I know a lot of you may have cut your teeth on MySQL which, in its default configuration, will happily truncate your strings if they are bigger than a column. Guess what? Anyone serious about databases does not consider MySQL to be a proper database with those defaults. And with this, neither is MongoDB, though it may have its uses if you don't need to be absolutely certain that your data is stored.
EDIT: Thanks for pointing out getLastError. My point still stands, since guaranteed persistence is optional rather than the default. In fact, reading more of the docs points out that some drivers can call getLastError by default to ensure persistence. That means that MongoDB + Driver X can be considered a database, but not MongoDB on its own.
I'm just struggling to imagine being willing to lose some amount of data purely for the sake of performance, so philosophically it's not a database unless you force it to be. Much like MySQL.

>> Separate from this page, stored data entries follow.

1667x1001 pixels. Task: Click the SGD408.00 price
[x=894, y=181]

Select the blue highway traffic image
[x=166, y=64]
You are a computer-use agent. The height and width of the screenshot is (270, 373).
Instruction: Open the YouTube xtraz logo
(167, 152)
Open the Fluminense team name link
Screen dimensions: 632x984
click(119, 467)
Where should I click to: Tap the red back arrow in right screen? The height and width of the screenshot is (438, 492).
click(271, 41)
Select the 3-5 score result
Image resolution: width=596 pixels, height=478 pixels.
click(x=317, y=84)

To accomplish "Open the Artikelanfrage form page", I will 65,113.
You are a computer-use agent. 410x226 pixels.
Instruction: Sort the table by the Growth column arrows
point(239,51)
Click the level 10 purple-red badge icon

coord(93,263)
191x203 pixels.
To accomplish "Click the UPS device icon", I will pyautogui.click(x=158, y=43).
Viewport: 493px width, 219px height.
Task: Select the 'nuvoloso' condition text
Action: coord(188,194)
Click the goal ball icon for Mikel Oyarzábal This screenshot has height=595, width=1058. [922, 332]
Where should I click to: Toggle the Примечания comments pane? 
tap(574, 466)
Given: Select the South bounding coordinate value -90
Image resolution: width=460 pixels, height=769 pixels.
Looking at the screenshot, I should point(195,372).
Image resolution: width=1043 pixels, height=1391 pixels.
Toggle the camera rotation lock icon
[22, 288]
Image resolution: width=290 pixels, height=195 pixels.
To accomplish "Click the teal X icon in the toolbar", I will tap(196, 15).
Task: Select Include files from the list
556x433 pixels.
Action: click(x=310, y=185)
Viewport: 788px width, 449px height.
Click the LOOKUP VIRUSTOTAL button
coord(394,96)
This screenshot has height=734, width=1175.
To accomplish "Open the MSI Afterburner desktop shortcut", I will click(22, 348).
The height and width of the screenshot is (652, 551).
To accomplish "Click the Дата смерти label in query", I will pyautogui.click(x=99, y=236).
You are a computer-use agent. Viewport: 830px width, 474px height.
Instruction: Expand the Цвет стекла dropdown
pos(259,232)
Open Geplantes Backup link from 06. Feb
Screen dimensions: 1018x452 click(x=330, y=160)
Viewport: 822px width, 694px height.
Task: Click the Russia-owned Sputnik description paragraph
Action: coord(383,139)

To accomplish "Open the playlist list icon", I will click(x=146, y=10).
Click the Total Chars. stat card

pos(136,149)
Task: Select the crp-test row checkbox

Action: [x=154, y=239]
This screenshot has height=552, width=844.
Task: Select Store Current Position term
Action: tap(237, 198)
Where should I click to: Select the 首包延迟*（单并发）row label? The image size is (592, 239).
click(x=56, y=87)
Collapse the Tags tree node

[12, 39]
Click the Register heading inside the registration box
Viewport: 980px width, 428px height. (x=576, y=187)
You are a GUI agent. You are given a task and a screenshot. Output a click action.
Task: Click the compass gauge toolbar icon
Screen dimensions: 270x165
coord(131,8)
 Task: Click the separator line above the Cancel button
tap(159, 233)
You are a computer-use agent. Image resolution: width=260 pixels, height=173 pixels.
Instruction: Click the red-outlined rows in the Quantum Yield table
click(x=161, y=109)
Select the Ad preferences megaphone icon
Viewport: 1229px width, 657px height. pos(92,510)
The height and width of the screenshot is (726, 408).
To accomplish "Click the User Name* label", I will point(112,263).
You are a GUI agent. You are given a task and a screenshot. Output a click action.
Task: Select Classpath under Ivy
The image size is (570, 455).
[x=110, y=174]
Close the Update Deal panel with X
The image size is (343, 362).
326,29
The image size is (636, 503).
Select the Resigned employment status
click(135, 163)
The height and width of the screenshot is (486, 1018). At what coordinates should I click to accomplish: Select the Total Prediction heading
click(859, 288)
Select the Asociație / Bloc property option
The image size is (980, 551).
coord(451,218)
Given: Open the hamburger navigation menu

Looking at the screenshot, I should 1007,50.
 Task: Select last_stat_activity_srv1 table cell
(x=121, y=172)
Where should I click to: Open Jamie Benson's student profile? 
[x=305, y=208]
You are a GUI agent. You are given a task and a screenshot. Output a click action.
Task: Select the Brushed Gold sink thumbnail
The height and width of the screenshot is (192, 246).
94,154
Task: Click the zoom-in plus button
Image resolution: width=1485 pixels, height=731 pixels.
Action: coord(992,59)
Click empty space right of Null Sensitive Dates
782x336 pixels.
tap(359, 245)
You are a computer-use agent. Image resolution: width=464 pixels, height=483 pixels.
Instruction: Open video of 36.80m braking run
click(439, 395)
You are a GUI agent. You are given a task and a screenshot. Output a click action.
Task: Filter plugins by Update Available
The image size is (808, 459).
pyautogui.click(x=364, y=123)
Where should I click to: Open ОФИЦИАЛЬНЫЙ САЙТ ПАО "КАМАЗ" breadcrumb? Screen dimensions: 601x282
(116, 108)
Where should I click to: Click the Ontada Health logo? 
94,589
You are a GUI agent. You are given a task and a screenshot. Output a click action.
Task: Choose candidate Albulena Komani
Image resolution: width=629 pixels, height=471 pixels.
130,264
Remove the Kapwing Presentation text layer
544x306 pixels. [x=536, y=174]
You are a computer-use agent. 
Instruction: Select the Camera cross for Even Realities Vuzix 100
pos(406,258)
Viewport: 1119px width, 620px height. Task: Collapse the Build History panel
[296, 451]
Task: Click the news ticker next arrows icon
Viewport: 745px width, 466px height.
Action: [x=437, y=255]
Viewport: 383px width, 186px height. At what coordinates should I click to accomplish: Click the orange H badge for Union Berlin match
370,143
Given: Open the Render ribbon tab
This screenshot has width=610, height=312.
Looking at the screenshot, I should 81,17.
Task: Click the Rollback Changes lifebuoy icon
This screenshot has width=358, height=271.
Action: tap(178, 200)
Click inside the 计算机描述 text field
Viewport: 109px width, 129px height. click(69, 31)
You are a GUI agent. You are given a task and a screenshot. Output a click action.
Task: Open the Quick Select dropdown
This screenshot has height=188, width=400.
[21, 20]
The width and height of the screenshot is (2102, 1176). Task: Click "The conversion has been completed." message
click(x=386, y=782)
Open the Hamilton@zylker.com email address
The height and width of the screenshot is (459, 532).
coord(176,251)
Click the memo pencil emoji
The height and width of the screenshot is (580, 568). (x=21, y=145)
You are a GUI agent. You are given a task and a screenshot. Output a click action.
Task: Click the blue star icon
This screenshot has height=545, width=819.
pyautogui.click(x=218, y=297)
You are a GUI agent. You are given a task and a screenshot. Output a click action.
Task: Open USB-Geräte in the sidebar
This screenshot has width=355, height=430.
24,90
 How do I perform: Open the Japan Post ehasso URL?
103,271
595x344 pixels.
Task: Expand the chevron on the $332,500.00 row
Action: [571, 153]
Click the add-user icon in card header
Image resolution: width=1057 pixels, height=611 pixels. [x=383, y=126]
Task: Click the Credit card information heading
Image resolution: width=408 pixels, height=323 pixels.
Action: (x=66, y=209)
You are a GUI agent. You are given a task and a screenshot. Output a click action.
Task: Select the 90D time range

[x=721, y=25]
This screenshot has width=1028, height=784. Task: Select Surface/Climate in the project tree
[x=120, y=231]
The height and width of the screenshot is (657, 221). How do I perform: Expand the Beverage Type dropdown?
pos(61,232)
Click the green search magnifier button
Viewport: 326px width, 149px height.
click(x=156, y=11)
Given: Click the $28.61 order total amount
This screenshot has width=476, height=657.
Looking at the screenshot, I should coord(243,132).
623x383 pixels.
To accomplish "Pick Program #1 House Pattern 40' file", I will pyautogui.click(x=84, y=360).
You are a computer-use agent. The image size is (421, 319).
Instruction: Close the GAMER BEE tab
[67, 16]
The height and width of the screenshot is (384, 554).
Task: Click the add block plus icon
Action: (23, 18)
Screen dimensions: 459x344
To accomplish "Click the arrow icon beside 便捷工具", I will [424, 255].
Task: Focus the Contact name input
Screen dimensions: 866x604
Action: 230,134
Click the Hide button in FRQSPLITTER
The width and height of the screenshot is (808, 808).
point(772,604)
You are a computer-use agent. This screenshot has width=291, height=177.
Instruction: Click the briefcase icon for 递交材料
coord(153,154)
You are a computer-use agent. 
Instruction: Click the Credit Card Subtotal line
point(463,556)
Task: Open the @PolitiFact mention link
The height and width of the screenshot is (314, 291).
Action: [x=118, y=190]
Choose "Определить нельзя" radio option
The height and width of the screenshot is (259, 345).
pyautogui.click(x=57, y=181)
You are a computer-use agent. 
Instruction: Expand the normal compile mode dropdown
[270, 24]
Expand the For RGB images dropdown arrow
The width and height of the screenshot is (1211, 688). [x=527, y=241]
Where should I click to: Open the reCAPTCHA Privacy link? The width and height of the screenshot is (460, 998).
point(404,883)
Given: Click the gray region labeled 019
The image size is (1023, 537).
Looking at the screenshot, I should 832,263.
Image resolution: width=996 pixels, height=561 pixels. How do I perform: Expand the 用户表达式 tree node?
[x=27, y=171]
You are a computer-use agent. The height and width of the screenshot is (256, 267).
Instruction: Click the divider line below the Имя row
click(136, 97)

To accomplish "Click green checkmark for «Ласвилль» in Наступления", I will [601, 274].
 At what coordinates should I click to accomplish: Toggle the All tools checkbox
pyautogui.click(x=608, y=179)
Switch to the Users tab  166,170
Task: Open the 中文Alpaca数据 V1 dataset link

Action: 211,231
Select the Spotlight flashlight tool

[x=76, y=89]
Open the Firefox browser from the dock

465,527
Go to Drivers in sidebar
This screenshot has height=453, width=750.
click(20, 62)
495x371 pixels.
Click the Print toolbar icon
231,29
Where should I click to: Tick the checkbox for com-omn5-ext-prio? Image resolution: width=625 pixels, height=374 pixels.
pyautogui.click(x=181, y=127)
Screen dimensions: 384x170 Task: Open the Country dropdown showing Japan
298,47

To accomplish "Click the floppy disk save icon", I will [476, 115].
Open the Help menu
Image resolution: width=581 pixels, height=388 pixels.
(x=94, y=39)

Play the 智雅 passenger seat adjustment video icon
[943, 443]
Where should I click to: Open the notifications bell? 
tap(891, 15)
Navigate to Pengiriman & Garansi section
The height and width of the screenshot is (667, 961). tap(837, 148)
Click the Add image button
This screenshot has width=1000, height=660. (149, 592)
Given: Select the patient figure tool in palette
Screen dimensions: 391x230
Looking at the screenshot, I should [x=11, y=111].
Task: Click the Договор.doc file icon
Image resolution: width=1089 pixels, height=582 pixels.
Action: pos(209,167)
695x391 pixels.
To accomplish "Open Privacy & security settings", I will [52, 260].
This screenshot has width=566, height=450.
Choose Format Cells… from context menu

EDIT2: Not trying to be snarky here, but I would love to hear about datasets people have where missing random data would not be an issue. I'm serious, just want to know what the use case is that MongoDB's default behaviour was designed for.
EDIT3: (Seriously) I'm sure MongoDB works splendidly when you setup your driver to ensure that a certain numbers of servers will confirm receipt of the data (if your driver supports such an option), nowhere am I disputing that. But that number really should have a lower bound of 1, enforced by MongoDB itself. And to the guy who called me stupid: you are what's wrong with HN.
Demonstrably false. http://www.mongodb.org/display/DOCS/getLastError+Command
"MongoDB does not wait for a response by default when writing to the database. Use the getLastError command to ensure that operations have succeeded."
Let's say, outside of the tech world: When you send a post card (cheap ones) to a friend, you won't receive any delivery confirmation. You just send it and go do whatever you please, believing the post card will be there. If the envelope don't get there, no biggies, you will send another on your next trip anyways. No hurt feelings.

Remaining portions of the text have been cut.